David Steven @ 08:46 AM
October 31, 2003The Christian Scientist is calling on the US to "defend the net from the UN."
In an editorial, it argues that countries such as China and Cuba may use WSIS to impose government control on the internet.
"Some governments seek to use national security as an excuse to control Internet freedoms," the paper writes. "Already, Cuba has tried to include language that would approve government filtering and censorship of private media.
The US delegation must ensure in preconference drafting that the final document defends basic freedoms for Internet users."
Meanwhile, a debate is raging within the US about how seriously to take the summit.
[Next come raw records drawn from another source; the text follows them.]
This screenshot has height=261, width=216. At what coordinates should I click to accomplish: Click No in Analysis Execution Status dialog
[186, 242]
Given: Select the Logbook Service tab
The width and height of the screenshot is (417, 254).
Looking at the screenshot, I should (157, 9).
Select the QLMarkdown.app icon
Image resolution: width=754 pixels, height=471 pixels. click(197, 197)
The State Department's leading telecom official has told industry representatives that decisions have not been made on who will lead the delegation or what position will be taken on key issues.
The private sector seems worried:
"Some private-sector parties at Wednesday's State Department meeting questioned how U.S. interests will be furthered at the meeting, with one industry representative voicing concern about whether developing countries might unite on telecom-information technology policy principles at odds with the Bush administration, potentially repeating the dynamic that doomed September global trade talks in Cancun, Mexico.".
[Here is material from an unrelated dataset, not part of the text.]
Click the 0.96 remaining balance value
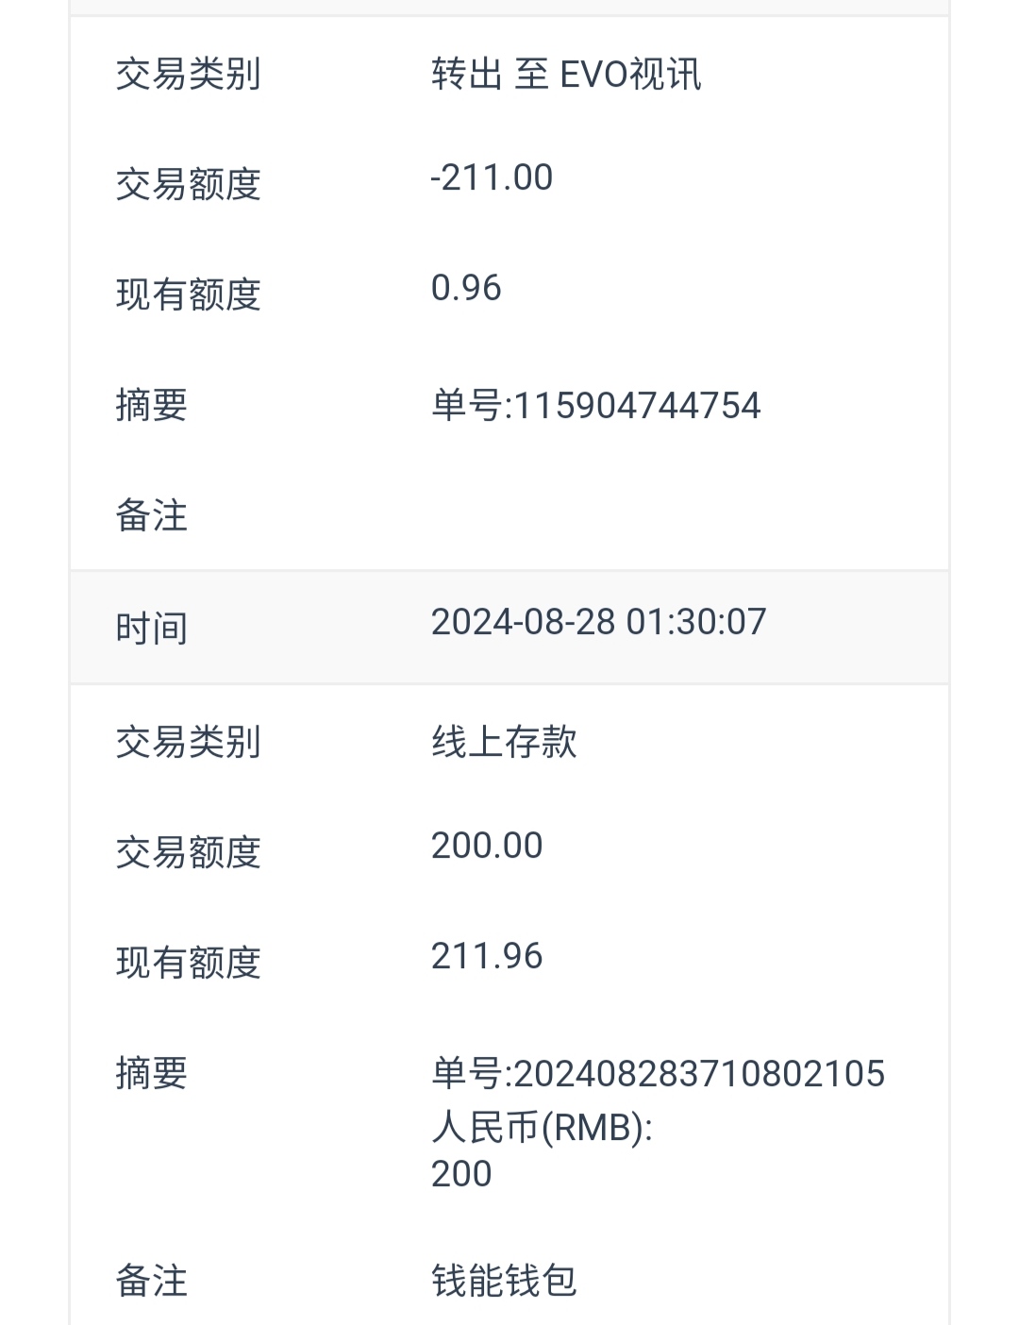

David Steven @ 11:18 AM | TrackBack
October 29, 2003Communication Rights. WSIS was discussed in several meetings and workshops during the World Social Forum, in Porto Alegre, January 2003. Notes from two of the workshops were gathered by Sasha Costanza-Chock and Pradip Thomas, who are both involved in the campaign CRIS (Communication Rights in the Information Society).
Ahmed Reda @ 11:09 PM | TrackBack
October 25, 2003Why the summit matters to Latin American journalists:
"Why all this fuss about yet another United Nations chat fest? Because Latin American journalists have learned through long and bitter experience that the obtuse blather issued at these international jaw-jaws is often used by their governments back home to justify censoring and closing newspapers and fining or imprisoning journalists."